There are certainly many red herrings during the hunt for the reason why starfish along the Pacific coast of North America melted into goo, says Ian Hewson, a marine biologist at Cornell University. In addition to the original hypothesis of a viral cause of the disease that wastes starfish – which Hewson's team reported in 2014 in Proceedings of the National Academy of Sciences but later denied – he and colleagues analyzed a number of other explanations, from differences in water temperature even exposing animals to bacteria. But nothing reliably triggered the waste.

Afterwards, the researchers examined the types of bacteria that live with healthy starfish compared to those that live among animals with wasting diseases. “That’s when we had our moment,” Hewson says.

ocher starfishNot all starfish are susceptible to the disease that wastes starfish. Species that have more structures on their surface, and therefore more surface for bacteria to deplete oxygen, appear more likely to get seriously ill compared to flatter starfish. In this photo, an ocher starfish (Pisaster ochraceus) succumbs to the disease in Davenport, California, in June 2018.Ian Hewson

Hewson and colleagues found that the types of bacteria known as copiotrophs, which thrive in nutrient-rich environments, were around starfish at higher-than-normal levels long before animals developed lesions. Bacterial species that survive only in environments with little or no oxygen have also thrived. In the lab, starfish began to waste when researchers added phytoplankton or a common bacterial growth ingredient to the warm-water baths in which microbes and starfish lived.

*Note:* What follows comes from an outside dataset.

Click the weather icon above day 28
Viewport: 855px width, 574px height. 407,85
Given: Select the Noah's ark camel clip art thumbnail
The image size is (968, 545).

Experimental depletion of water oxygen had a similar effect, causing injury in 75 percent of the animals, while none succumbed in the control group. Starfish breathe by diffusing oxygen over small external projections called gills of the skin, so the lack of oxygen as a result of the blooming copiotrophs leaves starfish fighting through the air, according to the data. It is unclear how the animals degrade under low-oxygen conditions, but it could be due to a massive cell death.

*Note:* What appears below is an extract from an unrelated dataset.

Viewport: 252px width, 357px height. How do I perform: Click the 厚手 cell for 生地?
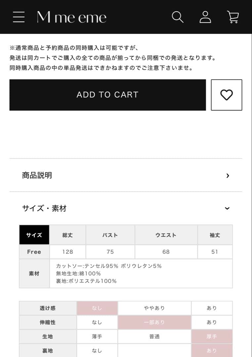click(212, 337)
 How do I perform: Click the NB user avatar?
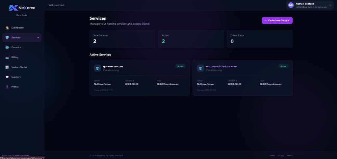(291, 5)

Although the disease is not caused by a contagious pathogen, it is transmissible in the sense that dying starfish generate more organic matter that stimulates bacteria to grow in nearby healthy animals. “It’s kind of a snowball effect,” Hewson says.

The team also analyzed starfish tissues that had succumbed to the 2013 mass extinction, which followed a large algae bloom on the west coast of the United States, to see if such environmental conditions could explain that outbreak. In the fast-growing appendages that help them move, the starfish that perished had high amounts of a form of nitrogen that was in low-oxygen conditions, a sign that those animals died from lack of oxygen.

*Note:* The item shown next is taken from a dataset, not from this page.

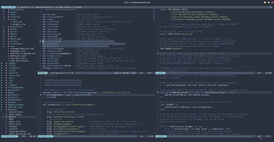
Task: Click the file icon next to QtProject.conf
Action: [8, 56]
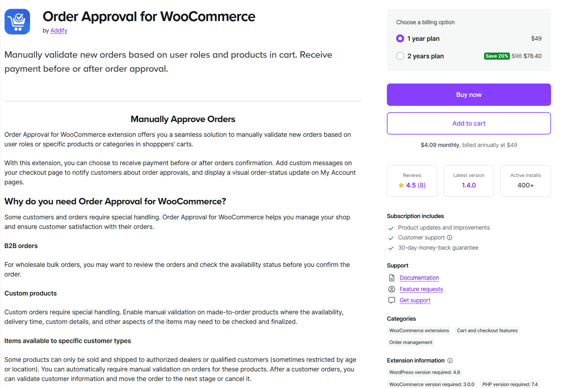Select the Cart and checkout features tag
Screen dimensions: 564x388
click(x=487, y=331)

The problem may get worse with climate change, Hewson says. "Warmer waters can't have as much oxygen (compared to colder water) just because of physics." Bacteria, including copiotrophs, also bloom in warm water.

But identifying the likely cause could help experts better treat diseased starfish in the lab, Hewson says. Some techniques include increasing oxygen levels in a water tank to make gas more readily available to starfish or getting rid of extra organic matter with ultraviolet light or water exchange.

“There is still a lot to discover with this disease, but I think (this new study) takes us a long way to understand how it occurs,” Pespeni says.